(GIVEN RECORDS begins)
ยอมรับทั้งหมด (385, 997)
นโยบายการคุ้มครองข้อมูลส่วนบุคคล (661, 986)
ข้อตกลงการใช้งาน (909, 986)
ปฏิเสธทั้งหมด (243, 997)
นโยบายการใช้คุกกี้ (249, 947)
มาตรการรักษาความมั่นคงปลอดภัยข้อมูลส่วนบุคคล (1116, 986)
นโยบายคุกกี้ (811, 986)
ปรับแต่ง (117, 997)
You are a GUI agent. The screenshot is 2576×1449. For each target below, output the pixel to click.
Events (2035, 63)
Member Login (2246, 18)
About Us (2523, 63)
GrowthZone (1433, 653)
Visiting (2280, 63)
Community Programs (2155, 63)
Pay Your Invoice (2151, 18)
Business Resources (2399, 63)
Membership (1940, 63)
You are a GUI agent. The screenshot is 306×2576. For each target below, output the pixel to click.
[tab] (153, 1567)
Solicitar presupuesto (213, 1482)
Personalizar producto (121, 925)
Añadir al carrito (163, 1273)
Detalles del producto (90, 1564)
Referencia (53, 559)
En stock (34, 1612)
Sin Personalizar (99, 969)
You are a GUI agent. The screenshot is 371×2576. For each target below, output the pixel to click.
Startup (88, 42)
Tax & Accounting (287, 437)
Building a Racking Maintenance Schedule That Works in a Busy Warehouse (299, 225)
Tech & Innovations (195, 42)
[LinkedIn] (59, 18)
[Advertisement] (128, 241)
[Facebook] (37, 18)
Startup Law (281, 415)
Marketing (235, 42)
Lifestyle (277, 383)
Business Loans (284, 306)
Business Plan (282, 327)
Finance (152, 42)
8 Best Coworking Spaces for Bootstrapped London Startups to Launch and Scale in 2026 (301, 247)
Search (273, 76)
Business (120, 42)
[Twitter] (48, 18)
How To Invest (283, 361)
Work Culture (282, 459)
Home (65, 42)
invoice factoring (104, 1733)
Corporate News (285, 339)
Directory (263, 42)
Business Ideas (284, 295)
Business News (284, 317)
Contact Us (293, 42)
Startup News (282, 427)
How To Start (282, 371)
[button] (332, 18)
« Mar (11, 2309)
(GIVEN RECORDS ends)
*EXERCISE INSTRUCTIONS:* All of the data above needs to be set down again exactly. Include every line.

*ANSWER TO THE PROBLEM:*
ยอมรับทั้งหมด (385, 997)
นโยบายการคุ้มครองข้อมูลส่วนบุคคล (661, 986)
ข้อตกลงการใช้งาน (909, 986)
ปฏิเสธทั้งหมด (243, 997)
นโยบายการใช้คุกกี้ (249, 947)
มาตรการรักษาความมั่นคงปลอดภัยข้อมูลส่วนบุคคล (1116, 986)
นโยบายคุกกี้ (811, 986)
ปรับแต่ง (117, 997)
You are a GUI agent. The screenshot is 2576×1449. For each target below, output the pixel to click.
Events (2035, 63)
Member Login (2246, 18)
About Us (2523, 63)
GrowthZone (1433, 653)
Visiting (2280, 63)
Community Programs (2155, 63)
Pay Your Invoice (2151, 18)
Business Resources (2399, 63)
Membership (1940, 63)
You are a GUI agent. The screenshot is 306×2576. For each target below, output the pixel to click.
[tab] (153, 1567)
Solicitar presupuesto (213, 1482)
Personalizar producto (121, 925)
Añadir al carrito (163, 1273)
Detalles del producto (90, 1564)
Referencia (53, 559)
En stock (34, 1612)
Sin Personalizar (99, 969)
You are a GUI agent. The screenshot is 371×2576. For each target below, output the pixel to click.
Startup (88, 42)
Tax & Accounting (287, 437)
Building a Racking Maintenance Schedule That Works in a Busy Warehouse (299, 225)
Tech & Innovations (195, 42)
[LinkedIn] (59, 18)
[Advertisement] (128, 241)
[Facebook] (37, 18)
Startup Law (281, 415)
Marketing (235, 42)
Lifestyle (277, 383)
Business Loans (284, 306)
Business Plan (282, 327)
Finance (152, 42)
8 Best Coworking Spaces for Bootstrapped London Startups to Launch and Scale in 2026 (301, 247)
Search (273, 76)
Business (120, 42)
[Twitter] (48, 18)
How To Invest (283, 361)
Work Culture (282, 459)
Home (65, 42)
invoice factoring (104, 1733)
Corporate News (285, 339)
Directory (263, 42)
Business Ideas (284, 295)
Business News (284, 317)
Contact Us (293, 42)
Startup News (282, 427)
How To Start (282, 371)
[button] (332, 18)
« Mar (11, 2309)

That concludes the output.